Stored items
☆ ☆ ☆ ☆ ☆ ☆ ☆

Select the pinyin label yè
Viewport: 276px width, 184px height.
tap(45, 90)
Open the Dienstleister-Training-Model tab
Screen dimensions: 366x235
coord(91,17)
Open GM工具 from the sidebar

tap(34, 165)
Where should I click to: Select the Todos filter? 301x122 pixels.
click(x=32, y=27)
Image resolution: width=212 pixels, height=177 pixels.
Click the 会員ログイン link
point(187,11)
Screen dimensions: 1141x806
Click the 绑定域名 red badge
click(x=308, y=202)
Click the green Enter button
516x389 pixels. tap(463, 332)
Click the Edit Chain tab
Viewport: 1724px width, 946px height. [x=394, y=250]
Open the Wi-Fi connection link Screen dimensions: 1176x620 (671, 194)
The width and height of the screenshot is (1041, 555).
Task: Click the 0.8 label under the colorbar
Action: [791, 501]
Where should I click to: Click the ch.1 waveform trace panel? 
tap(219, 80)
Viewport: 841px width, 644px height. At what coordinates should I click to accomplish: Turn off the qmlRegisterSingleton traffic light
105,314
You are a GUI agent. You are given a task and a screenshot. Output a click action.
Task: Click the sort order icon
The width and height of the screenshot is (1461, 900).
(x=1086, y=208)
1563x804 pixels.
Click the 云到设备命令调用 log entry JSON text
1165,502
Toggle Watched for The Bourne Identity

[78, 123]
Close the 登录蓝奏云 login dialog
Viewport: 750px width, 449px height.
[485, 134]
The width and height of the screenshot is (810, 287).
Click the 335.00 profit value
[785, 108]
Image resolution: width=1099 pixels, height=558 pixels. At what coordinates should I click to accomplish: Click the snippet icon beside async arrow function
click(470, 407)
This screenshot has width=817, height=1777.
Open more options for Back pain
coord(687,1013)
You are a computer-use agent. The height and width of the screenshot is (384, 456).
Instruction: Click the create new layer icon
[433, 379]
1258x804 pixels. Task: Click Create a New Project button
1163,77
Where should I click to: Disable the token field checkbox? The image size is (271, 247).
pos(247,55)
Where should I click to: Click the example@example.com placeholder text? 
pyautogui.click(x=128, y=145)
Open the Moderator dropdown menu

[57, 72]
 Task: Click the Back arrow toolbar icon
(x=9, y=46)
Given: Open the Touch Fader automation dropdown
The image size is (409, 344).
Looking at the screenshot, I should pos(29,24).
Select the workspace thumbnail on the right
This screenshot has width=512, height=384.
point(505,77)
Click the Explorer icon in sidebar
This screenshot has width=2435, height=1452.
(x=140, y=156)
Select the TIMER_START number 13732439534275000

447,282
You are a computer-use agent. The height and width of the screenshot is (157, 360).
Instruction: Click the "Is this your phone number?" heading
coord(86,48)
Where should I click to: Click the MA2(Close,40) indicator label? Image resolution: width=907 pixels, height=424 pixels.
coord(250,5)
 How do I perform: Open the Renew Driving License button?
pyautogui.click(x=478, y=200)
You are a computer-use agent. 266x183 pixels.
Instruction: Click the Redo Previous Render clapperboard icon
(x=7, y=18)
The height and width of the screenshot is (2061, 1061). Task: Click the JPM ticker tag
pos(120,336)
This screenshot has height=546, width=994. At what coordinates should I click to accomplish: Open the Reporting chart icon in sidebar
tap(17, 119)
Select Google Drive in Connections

☆ ☆ ☆ ☆ ☆ ☆ ☆

*What is being asked*
Each line from the one containing "The image size is (409, 344)." through the end of the entries, both included, is to be returned exactly, with no other lines.

*Result for this task*
The image size is (409, 344).
Looking at the screenshot, I should pos(29,24).
Select the workspace thumbnail on the right
This screenshot has width=512, height=384.
point(505,77)
Click the Explorer icon in sidebar
This screenshot has width=2435, height=1452.
(x=140, y=156)
Select the TIMER_START number 13732439534275000

447,282
You are a computer-use agent. The height and width of the screenshot is (157, 360).
Instruction: Click the "Is this your phone number?" heading
coord(86,48)
Where should I click to: Click the MA2(Close,40) indicator label? Image resolution: width=907 pixels, height=424 pixels.
coord(250,5)
 How do I perform: Open the Renew Driving License button?
pyautogui.click(x=478, y=200)
You are a computer-use agent. 266x183 pixels.
Instruction: Click the Redo Previous Render clapperboard icon
(x=7, y=18)
The height and width of the screenshot is (2061, 1061). Task: Click the JPM ticker tag
pos(120,336)
This screenshot has height=546, width=994. At what coordinates should I click to accomplish: Open the Reporting chart icon in sidebar
tap(17, 119)
Select Google Drive in Connections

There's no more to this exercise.